Problem details:
Pictures within the data are to be left out; everything else must be reproduced exactly.

Data supplied:

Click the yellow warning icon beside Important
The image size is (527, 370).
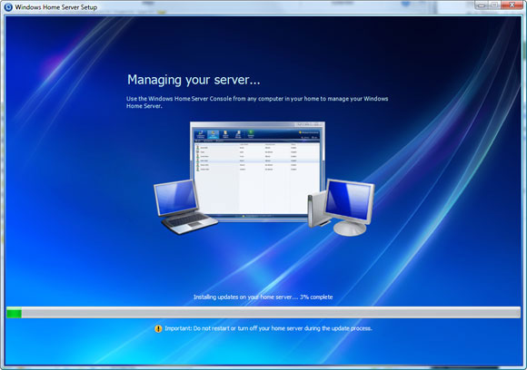click(158, 329)
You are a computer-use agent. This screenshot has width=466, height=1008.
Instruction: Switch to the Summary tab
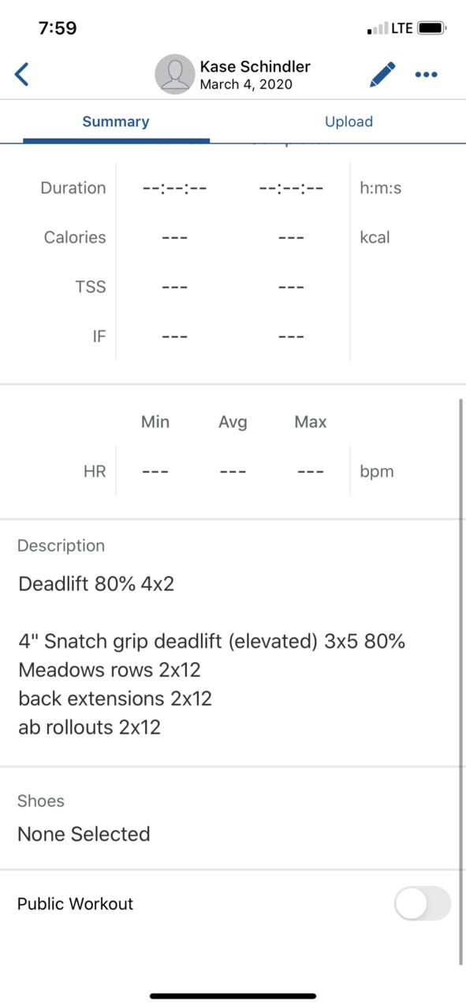point(116,121)
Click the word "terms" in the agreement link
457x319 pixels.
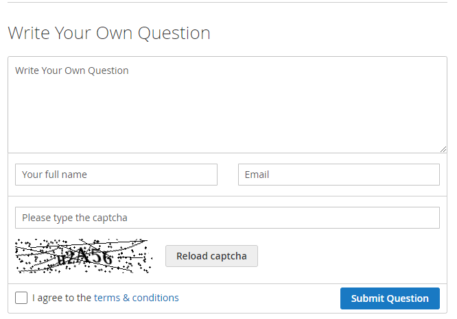coord(107,298)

Finished task:
Click the yellow warning icon beside Important
The image size is (527, 370).
click(158, 329)
You are a computer-use agent. This screenshot has width=466, height=1008.
Instruction: Switch to the Summary tab
point(116,121)
Click the word "terms" in the agreement link
457x319 pixels.
coord(107,298)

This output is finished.